Item position entries
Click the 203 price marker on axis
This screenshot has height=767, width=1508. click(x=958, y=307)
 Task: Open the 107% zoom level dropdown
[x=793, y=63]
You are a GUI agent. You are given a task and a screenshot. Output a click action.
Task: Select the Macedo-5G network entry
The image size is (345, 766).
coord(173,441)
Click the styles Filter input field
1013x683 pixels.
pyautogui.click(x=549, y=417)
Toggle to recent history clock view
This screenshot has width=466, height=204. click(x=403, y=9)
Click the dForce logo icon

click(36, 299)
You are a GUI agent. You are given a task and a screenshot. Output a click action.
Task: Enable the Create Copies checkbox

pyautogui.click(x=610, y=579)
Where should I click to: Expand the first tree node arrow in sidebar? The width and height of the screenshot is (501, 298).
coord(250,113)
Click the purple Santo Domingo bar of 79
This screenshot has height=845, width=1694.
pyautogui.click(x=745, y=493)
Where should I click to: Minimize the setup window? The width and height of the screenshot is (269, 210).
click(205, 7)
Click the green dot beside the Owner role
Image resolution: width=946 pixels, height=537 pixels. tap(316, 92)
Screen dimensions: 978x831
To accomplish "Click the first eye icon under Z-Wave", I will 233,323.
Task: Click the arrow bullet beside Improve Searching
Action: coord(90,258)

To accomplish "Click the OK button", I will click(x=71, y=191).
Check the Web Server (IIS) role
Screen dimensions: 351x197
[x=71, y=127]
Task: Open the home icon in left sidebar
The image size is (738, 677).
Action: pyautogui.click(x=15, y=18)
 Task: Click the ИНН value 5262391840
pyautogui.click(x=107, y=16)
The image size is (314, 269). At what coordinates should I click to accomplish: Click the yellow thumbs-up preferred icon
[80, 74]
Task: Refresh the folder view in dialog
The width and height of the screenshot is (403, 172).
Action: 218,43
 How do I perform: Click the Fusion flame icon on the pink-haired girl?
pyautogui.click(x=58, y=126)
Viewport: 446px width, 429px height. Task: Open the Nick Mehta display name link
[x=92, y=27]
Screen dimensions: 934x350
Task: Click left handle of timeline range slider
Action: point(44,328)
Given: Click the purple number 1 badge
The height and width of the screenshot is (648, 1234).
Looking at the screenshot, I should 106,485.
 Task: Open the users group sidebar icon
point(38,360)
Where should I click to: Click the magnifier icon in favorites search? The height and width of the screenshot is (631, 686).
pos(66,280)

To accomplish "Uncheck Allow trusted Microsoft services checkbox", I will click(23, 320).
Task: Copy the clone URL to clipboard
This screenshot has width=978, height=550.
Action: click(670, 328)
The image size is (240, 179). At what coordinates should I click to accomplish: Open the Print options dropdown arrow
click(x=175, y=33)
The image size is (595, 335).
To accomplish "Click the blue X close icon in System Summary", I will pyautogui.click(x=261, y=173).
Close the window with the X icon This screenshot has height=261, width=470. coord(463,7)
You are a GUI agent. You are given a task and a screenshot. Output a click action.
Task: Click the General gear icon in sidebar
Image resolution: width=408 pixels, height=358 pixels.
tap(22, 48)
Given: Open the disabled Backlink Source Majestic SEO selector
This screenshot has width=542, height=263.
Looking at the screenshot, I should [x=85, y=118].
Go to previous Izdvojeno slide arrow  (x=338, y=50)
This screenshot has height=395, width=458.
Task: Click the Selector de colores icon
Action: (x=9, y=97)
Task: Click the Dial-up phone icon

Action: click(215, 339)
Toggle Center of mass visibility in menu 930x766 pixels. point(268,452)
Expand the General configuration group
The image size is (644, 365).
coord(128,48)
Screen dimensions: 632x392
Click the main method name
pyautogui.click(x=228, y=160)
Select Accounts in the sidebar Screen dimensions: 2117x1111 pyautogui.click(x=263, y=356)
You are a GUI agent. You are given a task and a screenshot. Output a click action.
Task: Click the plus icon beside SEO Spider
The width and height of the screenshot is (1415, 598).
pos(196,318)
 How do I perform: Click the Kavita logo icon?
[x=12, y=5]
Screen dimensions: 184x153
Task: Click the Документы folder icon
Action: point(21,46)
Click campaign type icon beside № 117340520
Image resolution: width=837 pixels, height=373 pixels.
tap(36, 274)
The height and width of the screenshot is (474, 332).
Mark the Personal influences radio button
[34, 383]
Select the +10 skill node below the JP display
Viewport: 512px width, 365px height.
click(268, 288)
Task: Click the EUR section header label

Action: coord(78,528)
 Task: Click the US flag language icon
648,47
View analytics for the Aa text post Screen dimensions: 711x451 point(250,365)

WHAT IS BEING ASKED
Turn all of the rows above into a Markdown table with the columns No. and Text. Give each line its number and its text, and skip the blank lines.

COMPLETE OUTPUT
| No. | Text |
|---|---|
| 1 | Click the 203 price marker on axis |
| 2 | This screenshot has height=767, width=1508. click(x=958, y=307) |
| 3 |  Task: Open the 107% zoom level dropdown |
| 4 | [x=793, y=63] |
| 5 | You are a GUI agent. You are given a task and a screenshot. Output a click action. |
| 6 | Task: Select the Macedo-5G network entry |
| 7 | The image size is (345, 766). |
| 8 | coord(173,441) |
| 9 | Click the styles Filter input field |
| 10 | 1013x683 pixels. |
| 11 | pyautogui.click(x=549, y=417) |
| 12 | Toggle to recent history clock view |
| 13 | This screenshot has width=466, height=204. click(x=403, y=9) |
| 14 | Click the dForce logo icon |
| 15 | click(36, 299) |
| 16 | You are a GUI agent. You are given a task and a screenshot. Output a click action. |
| 17 | Task: Enable the Create Copies checkbox |
| 18 | pyautogui.click(x=610, y=579) |
| 19 | Where should I click to: Expand the first tree node arrow in sidebar? The width and height of the screenshot is (501, 298). |
| 20 | coord(250,113) |
| 21 | Click the purple Santo Domingo bar of 79 |
| 22 | This screenshot has height=845, width=1694. |
| 23 | pyautogui.click(x=745, y=493) |
| 24 | Where should I click to: Minimize the setup window? The width and height of the screenshot is (269, 210). |
| 25 | click(205, 7) |
| 26 | Click the green dot beside the Owner role |
| 27 | Image resolution: width=946 pixels, height=537 pixels. tap(316, 92) |
| 28 | Screen dimensions: 978x831 |
| 29 | To accomplish "Click the first eye icon under Z-Wave", I will 233,323. |
| 30 | Task: Click the arrow bullet beside Improve Searching |
| 31 | Action: coord(90,258) |
| 32 | To accomplish "Click the OK button", I will click(x=71, y=191). |
| 33 | Check the Web Server (IIS) role |
| 34 | Screen dimensions: 351x197 |
| 35 | [x=71, y=127] |
| 36 | Task: Open the home icon in left sidebar |
| 37 | The image size is (738, 677). |
| 38 | Action: pyautogui.click(x=15, y=18) |
| 39 |  Task: Click the ИНН value 5262391840 |
| 40 | pyautogui.click(x=107, y=16) |
| 41 | The image size is (314, 269). At what coordinates should I click to accomplish: Click the yellow thumbs-up preferred icon |
| 42 | [80, 74] |
| 43 | Task: Refresh the folder view in dialog |
| 44 | The width and height of the screenshot is (403, 172). |
| 45 | Action: 218,43 |
| 46 |  How do I perform: Click the Fusion flame icon on the pink-haired girl? |
| 47 | pyautogui.click(x=58, y=126) |
| 48 | Viewport: 446px width, 429px height. Task: Open the Nick Mehta display name link |
| 49 | [x=92, y=27] |
| 50 | Screen dimensions: 934x350 |
| 51 | Task: Click left handle of timeline range slider |
| 52 | Action: point(44,328) |
| 53 | Given: Click the purple number 1 badge |
| 54 | The height and width of the screenshot is (648, 1234). |
| 55 | Looking at the screenshot, I should 106,485. |
| 56 |  Task: Open the users group sidebar icon |
| 57 | point(38,360) |
| 58 | Where should I click to: Click the magnifier icon in favorites search? The height and width of the screenshot is (631, 686). |
| 59 | pos(66,280) |
| 60 | To accomplish "Uncheck Allow trusted Microsoft services checkbox", I will click(23, 320). |
| 61 | Task: Copy the clone URL to clipboard |
| 62 | This screenshot has width=978, height=550. |
| 63 | Action: click(670, 328) |
| 64 | The image size is (240, 179). At what coordinates should I click to accomplish: Open the Print options dropdown arrow |
| 65 | click(x=175, y=33) |
| 66 | The image size is (595, 335). |
| 67 | To accomplish "Click the blue X close icon in System Summary", I will pyautogui.click(x=261, y=173). |
| 68 | Close the window with the X icon This screenshot has height=261, width=470. coord(463,7) |
| 69 | You are a GUI agent. You are given a task and a screenshot. Output a click action. |
| 70 | Task: Click the General gear icon in sidebar |
| 71 | Image resolution: width=408 pixels, height=358 pixels. |
| 72 | tap(22, 48) |
| 73 | Given: Open the disabled Backlink Source Majestic SEO selector |
| 74 | This screenshot has width=542, height=263. |
| 75 | Looking at the screenshot, I should [x=85, y=118]. |
| 76 | Go to previous Izdvojeno slide arrow  (x=338, y=50) |
| 77 | This screenshot has height=395, width=458. |
| 78 | Task: Click the Selector de colores icon |
| 79 | Action: (x=9, y=97) |
| 80 | Task: Click the Dial-up phone icon |
| 81 | Action: click(215, 339) |
| 82 | Toggle Center of mass visibility in menu 930x766 pixels. point(268,452) |
| 83 | Expand the General configuration group |
| 84 | The image size is (644, 365). |
| 85 | coord(128,48) |
| 86 | Screen dimensions: 632x392 |
| 87 | Click the main method name |
| 88 | pyautogui.click(x=228, y=160) |
| 89 | Select Accounts in the sidebar Screen dimensions: 2117x1111 pyautogui.click(x=263, y=356) |
| 90 | You are a GUI agent. You are given a task and a screenshot. Output a click action. |
| 91 | Task: Click the plus icon beside SEO Spider |
| 92 | The width and height of the screenshot is (1415, 598). |
| 93 | pos(196,318) |
| 94 |  How do I perform: Click the Kavita logo icon? |
| 95 | [x=12, y=5] |
| 96 | Screen dimensions: 184x153 |
| 97 | Task: Click the Документы folder icon |
| 98 | Action: point(21,46) |
| 99 | Click campaign type icon beside № 117340520 |
| 100 | Image resolution: width=837 pixels, height=373 pixels. |
| 101 | tap(36, 274) |
| 102 | The height and width of the screenshot is (474, 332). |
| 103 | Mark the Personal influences radio button |
| 104 | [34, 383] |
| 105 | Select the +10 skill node below the JP display |
| 106 | Viewport: 512px width, 365px height. |
| 107 | click(268, 288) |
| 108 | Task: Click the EUR section header label |
| 109 | Action: coord(78,528) |
| 110 |  Task: Click the US flag language icon |
| 111 | 648,47 |
| 112 | View analytics for the Aa text post Screen dimensions: 711x451 point(250,365) |